Saturday, 12.16.2017 - 10:28 am.
Yesterday, I was hyper-aware of how our decisions can dramatically alter where we are at a given time. I was supposed to fly to Houston yesterday. But instead of catching a train to the airport before dawn, Andrew and I were fucking. Instead of getting on a plane, I was watching BBC Breakfast while having breakfast. Instead of flying to see my family, I was collecting data in a testing room. Instead of getting off a plane on the other side of the ocean, I was watching the new Star Wars movie and going for pizza with Andrew and a friend from the Psych department and his wife. It was a really good day.
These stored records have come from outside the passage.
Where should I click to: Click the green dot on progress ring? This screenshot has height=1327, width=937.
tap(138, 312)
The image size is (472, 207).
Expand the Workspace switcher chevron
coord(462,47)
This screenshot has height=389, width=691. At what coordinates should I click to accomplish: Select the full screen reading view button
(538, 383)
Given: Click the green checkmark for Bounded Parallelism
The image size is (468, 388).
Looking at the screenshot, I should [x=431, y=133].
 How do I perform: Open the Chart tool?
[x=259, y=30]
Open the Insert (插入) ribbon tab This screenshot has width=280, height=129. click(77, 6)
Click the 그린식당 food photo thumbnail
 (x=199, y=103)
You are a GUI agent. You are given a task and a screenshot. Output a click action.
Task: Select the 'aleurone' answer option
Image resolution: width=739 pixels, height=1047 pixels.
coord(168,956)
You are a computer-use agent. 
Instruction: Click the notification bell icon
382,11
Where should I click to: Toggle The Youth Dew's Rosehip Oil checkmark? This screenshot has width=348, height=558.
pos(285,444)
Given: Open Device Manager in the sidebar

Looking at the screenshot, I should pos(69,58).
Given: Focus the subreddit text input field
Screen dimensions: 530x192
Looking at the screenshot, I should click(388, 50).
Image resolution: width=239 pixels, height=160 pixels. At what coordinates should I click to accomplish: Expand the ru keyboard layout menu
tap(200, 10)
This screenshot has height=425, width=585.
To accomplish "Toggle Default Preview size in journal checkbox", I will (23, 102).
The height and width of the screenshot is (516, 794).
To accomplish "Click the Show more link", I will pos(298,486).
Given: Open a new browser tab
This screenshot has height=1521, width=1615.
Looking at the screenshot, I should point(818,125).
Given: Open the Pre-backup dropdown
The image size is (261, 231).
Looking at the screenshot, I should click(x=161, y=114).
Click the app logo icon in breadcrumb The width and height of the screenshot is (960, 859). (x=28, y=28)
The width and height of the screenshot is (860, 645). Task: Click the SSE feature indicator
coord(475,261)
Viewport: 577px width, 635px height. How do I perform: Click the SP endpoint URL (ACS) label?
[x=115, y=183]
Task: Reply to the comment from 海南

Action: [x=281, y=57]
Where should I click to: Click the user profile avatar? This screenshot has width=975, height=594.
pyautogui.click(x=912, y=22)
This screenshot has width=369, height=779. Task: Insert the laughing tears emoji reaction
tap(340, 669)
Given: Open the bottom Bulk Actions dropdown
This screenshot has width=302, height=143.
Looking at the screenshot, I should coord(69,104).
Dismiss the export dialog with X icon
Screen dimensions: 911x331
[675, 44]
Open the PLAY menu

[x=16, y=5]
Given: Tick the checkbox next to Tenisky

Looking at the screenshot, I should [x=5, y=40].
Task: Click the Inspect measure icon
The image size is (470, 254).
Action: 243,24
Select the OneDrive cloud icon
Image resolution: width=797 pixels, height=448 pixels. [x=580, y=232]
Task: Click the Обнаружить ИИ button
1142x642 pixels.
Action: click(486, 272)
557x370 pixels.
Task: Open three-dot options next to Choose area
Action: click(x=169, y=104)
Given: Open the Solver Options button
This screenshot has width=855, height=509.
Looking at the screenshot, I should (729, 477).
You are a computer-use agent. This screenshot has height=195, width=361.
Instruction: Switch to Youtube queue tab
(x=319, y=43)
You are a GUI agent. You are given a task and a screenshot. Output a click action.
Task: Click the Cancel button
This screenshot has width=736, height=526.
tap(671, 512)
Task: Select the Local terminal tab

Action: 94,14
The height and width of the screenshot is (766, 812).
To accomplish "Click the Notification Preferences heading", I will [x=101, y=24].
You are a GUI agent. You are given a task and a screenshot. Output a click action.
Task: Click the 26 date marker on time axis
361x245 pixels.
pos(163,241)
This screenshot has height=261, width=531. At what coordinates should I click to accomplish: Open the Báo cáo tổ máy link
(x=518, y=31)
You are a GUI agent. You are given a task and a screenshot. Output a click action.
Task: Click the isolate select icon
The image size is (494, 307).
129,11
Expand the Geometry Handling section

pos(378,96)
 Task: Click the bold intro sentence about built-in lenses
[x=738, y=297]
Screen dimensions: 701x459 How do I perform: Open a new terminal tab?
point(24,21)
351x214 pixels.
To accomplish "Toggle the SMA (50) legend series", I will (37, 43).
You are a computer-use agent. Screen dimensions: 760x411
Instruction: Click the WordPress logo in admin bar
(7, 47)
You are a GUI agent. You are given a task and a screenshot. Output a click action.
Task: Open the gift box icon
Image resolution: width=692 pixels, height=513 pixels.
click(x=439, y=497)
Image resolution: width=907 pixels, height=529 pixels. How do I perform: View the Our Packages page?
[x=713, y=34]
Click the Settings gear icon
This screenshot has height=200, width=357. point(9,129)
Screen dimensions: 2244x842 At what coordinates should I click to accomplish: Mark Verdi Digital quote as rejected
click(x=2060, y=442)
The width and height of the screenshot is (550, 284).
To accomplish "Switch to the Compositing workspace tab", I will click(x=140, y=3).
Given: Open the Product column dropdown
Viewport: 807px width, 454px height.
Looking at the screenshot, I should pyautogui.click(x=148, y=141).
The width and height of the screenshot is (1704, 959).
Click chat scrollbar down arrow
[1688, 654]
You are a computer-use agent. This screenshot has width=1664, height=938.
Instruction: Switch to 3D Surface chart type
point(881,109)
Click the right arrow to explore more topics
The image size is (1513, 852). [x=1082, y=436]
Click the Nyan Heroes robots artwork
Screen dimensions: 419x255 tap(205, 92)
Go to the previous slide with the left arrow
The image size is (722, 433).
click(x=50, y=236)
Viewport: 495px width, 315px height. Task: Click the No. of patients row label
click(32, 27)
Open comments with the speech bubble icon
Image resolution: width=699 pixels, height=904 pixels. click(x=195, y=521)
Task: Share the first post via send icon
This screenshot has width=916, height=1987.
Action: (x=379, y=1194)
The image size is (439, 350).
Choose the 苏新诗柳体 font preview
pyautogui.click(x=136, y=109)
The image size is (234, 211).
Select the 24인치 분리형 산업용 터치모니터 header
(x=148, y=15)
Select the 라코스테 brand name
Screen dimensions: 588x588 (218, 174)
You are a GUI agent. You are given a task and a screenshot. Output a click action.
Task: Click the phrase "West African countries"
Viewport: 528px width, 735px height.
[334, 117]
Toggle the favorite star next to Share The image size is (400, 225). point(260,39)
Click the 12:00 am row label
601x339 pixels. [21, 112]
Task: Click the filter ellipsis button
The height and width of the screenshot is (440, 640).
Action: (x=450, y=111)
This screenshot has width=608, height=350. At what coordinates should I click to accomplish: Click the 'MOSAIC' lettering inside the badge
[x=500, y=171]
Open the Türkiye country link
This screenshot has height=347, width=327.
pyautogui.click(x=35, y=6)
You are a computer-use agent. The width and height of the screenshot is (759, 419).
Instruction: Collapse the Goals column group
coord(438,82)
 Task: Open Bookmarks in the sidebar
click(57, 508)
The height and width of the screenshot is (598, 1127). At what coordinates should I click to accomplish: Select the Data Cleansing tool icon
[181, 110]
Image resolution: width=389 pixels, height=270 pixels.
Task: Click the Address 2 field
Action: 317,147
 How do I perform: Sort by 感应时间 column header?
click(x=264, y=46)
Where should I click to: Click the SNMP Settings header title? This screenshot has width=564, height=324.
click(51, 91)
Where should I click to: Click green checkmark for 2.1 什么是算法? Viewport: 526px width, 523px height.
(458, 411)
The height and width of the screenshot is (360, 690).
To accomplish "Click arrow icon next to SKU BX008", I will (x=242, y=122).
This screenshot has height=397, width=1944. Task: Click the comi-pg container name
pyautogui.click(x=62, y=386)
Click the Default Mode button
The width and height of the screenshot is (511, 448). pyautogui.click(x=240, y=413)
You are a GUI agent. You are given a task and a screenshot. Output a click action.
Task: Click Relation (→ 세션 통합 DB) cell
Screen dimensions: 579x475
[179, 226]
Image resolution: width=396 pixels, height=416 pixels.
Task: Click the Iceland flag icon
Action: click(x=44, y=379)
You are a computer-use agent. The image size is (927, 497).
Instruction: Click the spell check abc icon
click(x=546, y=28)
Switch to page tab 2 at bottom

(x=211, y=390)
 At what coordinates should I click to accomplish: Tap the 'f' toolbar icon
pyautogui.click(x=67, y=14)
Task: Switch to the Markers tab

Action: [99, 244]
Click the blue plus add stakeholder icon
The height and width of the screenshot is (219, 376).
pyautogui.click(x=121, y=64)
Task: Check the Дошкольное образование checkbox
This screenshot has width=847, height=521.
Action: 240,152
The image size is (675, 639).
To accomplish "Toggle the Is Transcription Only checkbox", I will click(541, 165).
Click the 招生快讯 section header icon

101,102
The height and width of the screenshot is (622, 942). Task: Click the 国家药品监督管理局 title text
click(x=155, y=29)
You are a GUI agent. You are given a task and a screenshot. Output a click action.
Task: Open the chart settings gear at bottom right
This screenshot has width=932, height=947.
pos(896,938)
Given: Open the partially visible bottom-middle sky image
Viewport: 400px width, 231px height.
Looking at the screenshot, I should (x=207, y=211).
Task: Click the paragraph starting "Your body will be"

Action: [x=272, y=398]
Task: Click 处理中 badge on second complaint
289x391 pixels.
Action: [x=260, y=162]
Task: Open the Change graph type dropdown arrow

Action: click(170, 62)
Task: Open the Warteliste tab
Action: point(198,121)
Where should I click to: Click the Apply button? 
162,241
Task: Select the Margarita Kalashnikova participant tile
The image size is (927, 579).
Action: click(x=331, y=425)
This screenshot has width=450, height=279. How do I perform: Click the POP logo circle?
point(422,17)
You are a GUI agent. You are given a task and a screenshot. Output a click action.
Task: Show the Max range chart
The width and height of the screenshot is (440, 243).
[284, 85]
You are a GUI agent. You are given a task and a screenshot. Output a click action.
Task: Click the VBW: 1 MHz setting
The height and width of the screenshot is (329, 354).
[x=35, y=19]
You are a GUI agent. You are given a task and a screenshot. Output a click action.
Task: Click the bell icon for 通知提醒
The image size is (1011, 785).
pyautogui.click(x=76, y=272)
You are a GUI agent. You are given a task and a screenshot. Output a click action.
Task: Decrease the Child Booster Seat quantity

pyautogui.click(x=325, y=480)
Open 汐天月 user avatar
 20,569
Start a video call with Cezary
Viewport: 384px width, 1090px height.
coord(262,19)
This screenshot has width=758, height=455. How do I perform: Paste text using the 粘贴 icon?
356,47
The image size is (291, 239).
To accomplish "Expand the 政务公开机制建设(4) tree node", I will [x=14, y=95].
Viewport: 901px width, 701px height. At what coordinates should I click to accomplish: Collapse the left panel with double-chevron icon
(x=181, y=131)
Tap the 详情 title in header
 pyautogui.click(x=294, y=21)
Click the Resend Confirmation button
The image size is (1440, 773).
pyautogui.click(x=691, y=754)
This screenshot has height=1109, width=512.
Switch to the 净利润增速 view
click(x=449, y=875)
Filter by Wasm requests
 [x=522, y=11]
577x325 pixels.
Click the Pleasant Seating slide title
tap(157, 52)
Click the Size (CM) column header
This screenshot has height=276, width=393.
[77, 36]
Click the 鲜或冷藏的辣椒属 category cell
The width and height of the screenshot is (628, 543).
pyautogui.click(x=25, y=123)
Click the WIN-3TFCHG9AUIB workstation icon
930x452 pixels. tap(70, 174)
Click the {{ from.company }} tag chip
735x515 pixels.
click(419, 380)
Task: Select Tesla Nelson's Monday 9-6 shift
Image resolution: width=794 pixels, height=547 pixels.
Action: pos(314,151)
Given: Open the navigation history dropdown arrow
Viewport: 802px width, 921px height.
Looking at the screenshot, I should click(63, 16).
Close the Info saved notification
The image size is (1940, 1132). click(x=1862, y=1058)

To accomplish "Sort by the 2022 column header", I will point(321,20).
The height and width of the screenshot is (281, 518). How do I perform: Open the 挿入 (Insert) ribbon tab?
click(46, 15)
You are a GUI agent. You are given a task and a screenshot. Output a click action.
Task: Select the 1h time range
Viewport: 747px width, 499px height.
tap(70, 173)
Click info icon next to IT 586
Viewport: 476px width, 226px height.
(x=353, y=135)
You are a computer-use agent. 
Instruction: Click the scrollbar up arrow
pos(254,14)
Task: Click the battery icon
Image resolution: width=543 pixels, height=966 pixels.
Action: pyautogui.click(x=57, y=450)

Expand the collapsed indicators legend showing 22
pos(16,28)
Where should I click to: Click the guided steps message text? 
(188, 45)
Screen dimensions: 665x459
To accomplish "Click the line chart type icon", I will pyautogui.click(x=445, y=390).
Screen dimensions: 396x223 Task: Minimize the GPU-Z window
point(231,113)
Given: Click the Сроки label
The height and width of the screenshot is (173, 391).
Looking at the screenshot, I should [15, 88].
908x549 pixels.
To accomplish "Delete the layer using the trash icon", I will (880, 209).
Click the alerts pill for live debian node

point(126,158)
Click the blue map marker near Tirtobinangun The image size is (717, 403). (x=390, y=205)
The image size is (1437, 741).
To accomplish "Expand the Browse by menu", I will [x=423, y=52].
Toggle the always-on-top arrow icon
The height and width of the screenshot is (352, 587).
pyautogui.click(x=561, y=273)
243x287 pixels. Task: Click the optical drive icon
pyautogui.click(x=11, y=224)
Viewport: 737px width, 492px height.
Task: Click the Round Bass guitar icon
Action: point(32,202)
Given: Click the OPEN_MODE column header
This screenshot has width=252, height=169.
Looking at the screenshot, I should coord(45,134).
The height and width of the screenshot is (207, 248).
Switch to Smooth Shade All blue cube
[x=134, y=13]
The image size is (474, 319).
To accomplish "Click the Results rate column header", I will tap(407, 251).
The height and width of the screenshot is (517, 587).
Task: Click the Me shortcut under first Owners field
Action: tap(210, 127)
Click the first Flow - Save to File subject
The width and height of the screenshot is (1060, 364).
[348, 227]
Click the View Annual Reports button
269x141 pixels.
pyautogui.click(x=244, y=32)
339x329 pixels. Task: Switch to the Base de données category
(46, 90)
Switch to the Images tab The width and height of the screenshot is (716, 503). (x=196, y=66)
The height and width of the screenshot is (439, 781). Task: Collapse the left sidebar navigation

I was happy, relieved, satisfied with my decision of staying. There's always a bit of heartbreak about not seeing my parents and siblings yet (I'll see most of them in January), but I cannot see myself not on the verge of tears of guilt if I had stuck to that plan and left Andrew behind. We're both happy to be together, our christmas tree is filling up with gifts, and we're looking forward to a couple of restful weeks.
Finally, some vacations. I could still go to work to my office next week if I wanted to. I don't want to. I will get some work done, but I need to recover from this week, that felt so long and demanding. It was rewarding, though, and it included the Psych department's Christmas party on Thursday night, which was a lot of fun.
Today we also a have a Christmas party, Andrew and I, hosted by the Chilean community in the city, and tomorrow he and I are going to London so he can vote in his country's elections at the embassy.We've both been twice in London, on our own, on a bit of a rush. I'm going so now we can do some sightseeing together after he votes.
Also, I can't wait to have time to work on my Simeon comics. I never check the stats of the website because they make me sigh in lonely and painful disappointment, like a while ago when I had to check something else and looked at the disheartening numbers. But attention is not what got me going with the cartoons in the first place, for better or for worse. I will continue working on them, for, as Calvin (from Calvin & Hobbes) says, I must obey the inscrutable exhortations of my soul.
Next month, the winner of the novel contest I entered will be announced. Speaking of disappointment, I do fantasize about winning. It would be cool, and it would be cooler to stand at the Psych department PhD conference in five months, to talk about my research in fiction with such an accolade behind me. A woman can dream, I guess, so let me dream that I win. After the winner of that contest is announced, though, I'm off to submit to another contest, or maybe I should just send the manuscript to a small publisher and hope they won't charge me if they decide to publish it. I'm torn between loving what I wrote and realizing it's useless and irrelevant (to people who are not me).
Anyway! I'm happy and grateful, and I'm looking forward to the upcoming weeks. And after the holidays there comes my trip to see my family so I am very much looking forward to a month of -hopefully mostly- good times.